Input material
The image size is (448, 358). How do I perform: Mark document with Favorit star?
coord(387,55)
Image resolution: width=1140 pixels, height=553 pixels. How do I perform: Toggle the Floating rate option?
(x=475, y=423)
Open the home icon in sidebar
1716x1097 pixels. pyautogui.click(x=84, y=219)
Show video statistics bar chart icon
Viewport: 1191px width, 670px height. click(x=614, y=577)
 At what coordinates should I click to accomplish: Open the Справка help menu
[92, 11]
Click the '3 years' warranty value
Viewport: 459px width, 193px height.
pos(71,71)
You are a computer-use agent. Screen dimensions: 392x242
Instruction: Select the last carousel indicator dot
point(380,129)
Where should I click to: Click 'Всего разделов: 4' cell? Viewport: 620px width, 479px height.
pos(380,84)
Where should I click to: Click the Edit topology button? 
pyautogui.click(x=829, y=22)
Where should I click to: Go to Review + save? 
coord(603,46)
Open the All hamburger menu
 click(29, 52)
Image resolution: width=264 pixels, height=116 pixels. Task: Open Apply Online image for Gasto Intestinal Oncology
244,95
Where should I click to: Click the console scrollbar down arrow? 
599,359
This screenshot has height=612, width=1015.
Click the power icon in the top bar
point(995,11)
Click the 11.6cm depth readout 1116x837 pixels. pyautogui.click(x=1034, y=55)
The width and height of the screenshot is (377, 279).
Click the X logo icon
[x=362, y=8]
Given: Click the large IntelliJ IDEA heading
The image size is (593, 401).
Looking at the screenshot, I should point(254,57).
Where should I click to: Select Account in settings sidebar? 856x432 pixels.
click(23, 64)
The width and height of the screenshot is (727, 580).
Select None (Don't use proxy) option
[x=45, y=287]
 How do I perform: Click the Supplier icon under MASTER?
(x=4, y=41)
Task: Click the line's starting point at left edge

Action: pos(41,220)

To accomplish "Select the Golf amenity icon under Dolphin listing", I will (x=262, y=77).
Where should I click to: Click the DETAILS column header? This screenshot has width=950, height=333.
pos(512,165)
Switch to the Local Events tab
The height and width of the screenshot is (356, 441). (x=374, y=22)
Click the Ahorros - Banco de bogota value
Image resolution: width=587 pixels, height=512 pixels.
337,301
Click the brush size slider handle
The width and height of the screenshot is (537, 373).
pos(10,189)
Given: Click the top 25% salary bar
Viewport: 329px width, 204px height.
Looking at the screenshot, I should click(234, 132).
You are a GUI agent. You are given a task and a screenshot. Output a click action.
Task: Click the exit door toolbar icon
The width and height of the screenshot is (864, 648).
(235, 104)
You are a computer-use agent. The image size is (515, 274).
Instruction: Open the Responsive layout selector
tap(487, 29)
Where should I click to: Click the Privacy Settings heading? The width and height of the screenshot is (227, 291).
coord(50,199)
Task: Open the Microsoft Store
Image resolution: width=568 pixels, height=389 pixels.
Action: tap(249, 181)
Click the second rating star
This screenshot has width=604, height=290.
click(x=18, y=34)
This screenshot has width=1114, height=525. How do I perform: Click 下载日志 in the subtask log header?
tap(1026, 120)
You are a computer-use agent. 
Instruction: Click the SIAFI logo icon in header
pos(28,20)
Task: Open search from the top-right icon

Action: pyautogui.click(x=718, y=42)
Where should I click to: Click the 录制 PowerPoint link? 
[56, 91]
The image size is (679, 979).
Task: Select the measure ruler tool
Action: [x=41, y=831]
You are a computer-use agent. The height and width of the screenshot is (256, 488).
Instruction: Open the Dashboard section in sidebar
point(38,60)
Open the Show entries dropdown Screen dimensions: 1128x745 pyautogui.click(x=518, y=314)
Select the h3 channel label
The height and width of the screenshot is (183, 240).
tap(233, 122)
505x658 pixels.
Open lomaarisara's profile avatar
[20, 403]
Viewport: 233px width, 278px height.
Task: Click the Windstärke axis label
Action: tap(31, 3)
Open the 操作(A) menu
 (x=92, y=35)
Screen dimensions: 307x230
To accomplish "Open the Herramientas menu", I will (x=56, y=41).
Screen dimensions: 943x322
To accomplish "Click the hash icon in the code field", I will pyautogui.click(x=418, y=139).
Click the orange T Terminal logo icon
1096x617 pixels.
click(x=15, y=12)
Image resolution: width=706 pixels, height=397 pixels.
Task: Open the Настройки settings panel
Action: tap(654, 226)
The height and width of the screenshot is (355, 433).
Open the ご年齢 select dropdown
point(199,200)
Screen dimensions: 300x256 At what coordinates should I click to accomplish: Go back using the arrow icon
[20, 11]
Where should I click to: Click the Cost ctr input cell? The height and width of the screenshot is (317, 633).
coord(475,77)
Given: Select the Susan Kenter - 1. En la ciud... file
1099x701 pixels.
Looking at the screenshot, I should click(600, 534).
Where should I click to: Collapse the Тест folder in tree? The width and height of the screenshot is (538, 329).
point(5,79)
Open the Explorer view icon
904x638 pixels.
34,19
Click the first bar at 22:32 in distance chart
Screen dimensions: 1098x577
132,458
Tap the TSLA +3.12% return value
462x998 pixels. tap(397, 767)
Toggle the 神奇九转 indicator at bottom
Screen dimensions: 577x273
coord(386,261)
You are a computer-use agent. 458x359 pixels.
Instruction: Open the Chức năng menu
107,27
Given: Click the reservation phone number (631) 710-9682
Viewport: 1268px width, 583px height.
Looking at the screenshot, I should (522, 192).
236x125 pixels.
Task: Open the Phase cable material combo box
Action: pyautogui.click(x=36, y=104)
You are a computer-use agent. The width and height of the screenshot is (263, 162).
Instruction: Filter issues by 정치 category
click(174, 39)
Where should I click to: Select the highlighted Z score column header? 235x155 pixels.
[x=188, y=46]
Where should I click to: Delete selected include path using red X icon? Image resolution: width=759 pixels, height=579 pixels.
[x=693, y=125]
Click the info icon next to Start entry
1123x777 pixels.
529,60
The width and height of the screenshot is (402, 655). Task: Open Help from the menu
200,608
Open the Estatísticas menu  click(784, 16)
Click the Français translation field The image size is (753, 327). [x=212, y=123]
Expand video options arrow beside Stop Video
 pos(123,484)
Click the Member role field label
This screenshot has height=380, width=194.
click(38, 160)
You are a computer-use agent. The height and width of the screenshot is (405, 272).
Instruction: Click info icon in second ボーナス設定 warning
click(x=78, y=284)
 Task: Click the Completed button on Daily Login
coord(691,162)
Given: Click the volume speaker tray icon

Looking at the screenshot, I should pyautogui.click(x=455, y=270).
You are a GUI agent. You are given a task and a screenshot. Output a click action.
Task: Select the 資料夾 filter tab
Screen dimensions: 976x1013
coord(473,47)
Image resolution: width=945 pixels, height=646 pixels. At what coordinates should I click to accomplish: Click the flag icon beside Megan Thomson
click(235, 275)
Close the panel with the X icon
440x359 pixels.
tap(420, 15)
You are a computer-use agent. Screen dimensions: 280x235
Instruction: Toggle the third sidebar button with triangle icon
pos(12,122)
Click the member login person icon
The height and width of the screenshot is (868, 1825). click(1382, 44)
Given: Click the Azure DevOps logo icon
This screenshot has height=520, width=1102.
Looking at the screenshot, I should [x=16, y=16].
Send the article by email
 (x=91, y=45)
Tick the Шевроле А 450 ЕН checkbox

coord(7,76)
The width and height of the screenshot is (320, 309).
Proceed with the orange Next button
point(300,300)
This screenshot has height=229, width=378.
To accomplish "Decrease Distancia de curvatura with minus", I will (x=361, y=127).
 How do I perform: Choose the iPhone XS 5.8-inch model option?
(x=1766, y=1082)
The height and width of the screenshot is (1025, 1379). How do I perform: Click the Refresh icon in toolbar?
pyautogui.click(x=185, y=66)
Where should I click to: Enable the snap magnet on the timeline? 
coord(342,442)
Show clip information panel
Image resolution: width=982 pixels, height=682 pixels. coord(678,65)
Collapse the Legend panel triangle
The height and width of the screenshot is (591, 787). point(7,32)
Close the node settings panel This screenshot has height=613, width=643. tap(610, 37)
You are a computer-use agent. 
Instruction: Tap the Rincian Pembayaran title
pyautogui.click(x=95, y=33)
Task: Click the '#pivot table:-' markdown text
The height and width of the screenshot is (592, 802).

Directions
From the data above, copy each line that has the string "Close".

Answer to the problem
Close the panel with the X icon
Close the node settings panel This screenshot has height=613, width=643. tap(610, 37)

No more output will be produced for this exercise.